Las chapas de botellas, los pins, los puntos de libros, los llaveros o los mecheros, entre otros peculiares objetos, volvieron a inundan el recinto ferial de la Azucarera con motivo de la IX feria del coleccionismo popular y general Replega que se desarrolla este fin de semana en Monzón.
La carpa de intercambio libre era ayer un hervidero de hombres y mujeres de todas las edades en busca del tesoro preciado que le falta en su colección. La procedencia fue muy variada, desde Andalucía, Asturias, Extremadura, Aragón, País Vasco, Cataluña, comunidad donde el coleccionismo despierta mayor furor, Andorra e incluso de Francia, Portugal y Bélgica.

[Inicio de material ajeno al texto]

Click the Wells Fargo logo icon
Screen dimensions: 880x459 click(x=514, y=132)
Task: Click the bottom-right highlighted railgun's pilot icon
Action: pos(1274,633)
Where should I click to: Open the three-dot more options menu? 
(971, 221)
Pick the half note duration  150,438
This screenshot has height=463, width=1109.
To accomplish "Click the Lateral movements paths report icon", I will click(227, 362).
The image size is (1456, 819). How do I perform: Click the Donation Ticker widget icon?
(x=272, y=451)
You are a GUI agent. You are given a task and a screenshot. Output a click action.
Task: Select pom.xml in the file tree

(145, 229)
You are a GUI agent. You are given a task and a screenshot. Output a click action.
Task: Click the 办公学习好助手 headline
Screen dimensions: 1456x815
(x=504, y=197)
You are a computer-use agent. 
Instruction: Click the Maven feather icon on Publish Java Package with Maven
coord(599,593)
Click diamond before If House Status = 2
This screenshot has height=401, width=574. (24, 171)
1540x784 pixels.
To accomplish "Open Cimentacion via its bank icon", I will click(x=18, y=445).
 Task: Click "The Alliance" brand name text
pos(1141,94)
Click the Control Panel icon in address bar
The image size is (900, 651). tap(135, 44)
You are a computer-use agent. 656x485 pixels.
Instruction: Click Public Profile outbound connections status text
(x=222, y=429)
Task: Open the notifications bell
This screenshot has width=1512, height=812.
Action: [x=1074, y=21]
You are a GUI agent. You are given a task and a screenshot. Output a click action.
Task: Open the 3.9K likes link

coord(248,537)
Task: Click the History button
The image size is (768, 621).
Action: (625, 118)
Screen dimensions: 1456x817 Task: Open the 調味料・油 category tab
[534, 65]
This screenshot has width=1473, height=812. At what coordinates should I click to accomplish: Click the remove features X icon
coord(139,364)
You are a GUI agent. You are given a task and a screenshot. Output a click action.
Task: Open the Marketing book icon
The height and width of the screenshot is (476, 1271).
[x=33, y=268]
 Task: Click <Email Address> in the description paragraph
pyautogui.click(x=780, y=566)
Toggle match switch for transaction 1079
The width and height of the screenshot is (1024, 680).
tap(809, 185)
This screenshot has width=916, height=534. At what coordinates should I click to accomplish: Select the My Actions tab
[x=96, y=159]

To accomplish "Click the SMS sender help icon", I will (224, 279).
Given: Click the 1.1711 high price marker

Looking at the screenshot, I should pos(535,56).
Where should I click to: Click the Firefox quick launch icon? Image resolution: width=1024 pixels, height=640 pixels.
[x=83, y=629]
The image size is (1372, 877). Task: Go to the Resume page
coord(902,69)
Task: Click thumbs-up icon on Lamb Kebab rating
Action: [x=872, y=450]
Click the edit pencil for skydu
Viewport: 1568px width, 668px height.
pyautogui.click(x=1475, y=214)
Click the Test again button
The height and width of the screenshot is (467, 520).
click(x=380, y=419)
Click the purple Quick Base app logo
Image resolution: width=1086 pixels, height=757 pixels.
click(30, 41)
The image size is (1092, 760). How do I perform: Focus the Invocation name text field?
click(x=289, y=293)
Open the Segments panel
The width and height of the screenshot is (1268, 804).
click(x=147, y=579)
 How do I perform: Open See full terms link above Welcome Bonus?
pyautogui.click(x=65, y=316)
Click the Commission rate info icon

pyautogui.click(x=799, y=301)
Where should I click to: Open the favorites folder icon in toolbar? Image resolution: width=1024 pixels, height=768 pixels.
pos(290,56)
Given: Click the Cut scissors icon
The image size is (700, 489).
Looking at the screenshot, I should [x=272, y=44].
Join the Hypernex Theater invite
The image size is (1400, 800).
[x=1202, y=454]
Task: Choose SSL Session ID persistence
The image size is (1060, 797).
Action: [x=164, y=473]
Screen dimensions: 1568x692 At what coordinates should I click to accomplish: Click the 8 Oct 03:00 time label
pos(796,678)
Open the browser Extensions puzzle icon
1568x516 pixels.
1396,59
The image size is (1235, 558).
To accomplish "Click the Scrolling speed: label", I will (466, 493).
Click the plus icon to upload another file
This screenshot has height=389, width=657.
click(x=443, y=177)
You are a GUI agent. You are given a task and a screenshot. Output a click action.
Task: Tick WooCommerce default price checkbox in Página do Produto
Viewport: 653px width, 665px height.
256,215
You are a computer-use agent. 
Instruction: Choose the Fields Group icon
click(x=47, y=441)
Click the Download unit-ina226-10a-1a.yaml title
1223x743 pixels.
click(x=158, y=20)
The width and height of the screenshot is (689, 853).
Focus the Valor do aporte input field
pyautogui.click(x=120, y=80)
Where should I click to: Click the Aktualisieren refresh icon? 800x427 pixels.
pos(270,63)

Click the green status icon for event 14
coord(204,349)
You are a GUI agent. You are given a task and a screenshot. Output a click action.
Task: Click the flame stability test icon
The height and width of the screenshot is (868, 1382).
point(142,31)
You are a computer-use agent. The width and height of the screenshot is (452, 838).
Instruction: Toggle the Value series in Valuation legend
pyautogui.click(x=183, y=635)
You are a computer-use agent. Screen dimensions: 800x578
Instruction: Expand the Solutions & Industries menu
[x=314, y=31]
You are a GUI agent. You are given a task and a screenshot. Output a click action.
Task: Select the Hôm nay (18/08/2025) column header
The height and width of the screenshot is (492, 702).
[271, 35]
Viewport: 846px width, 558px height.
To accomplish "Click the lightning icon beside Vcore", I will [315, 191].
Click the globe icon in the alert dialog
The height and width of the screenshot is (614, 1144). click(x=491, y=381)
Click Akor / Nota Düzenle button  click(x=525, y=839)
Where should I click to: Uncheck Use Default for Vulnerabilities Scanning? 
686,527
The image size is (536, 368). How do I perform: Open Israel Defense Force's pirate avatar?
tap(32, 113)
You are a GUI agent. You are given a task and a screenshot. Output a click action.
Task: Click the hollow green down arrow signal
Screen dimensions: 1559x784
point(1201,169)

En el interior de la feria, treinta clubes del coleccionismo y setenta tiendas especializadas ofrecen todo tipo de objetos de diversas épocas: desde juguetes, fotografías, discos, tebeos, monedas y sellos -un clásico de esta feria-, antigüedades, minerales, cromos, botellas de cerveza, … Muy comentada fue la exposición sobre el fútbol que han montado los hermanos Clemente de Monzón, sobre todo su maqueta del estadio de la Romareda que ocupa el escenario de la feria. Otras exposiciones originales son la de pegatinas del Guernica, de grifos, de carteles de películas de cine sobre el ferrocarril o de perfumes pequeños.
El director de la feria, Chorche Paniello, se mostraba orgulloso de la gran acogida de la feria «que se organiza durante todo el año y ahora toca divertirse, adquirir las novedades y cambiar sus repetidos».
La feria espera atraer a miles de coleccionistas y de momento ha generado un gran impacto económico en la ciudad donde las plazas hosteleras están cubiertas, así como buena parte de las poblaciones limítrofes, como destacaba la presidenta de la Institución Ferial, Marisa Mur.
Hoy los amantes de los coches clásicos y antiguos podrán disfrutar con la cuarta concentración ‘Ciudad de Monzón’ de estos vehículos que organiza el club local y que se desarrollará en el exterior del recinto ferial desde las 10 hasta la tarde.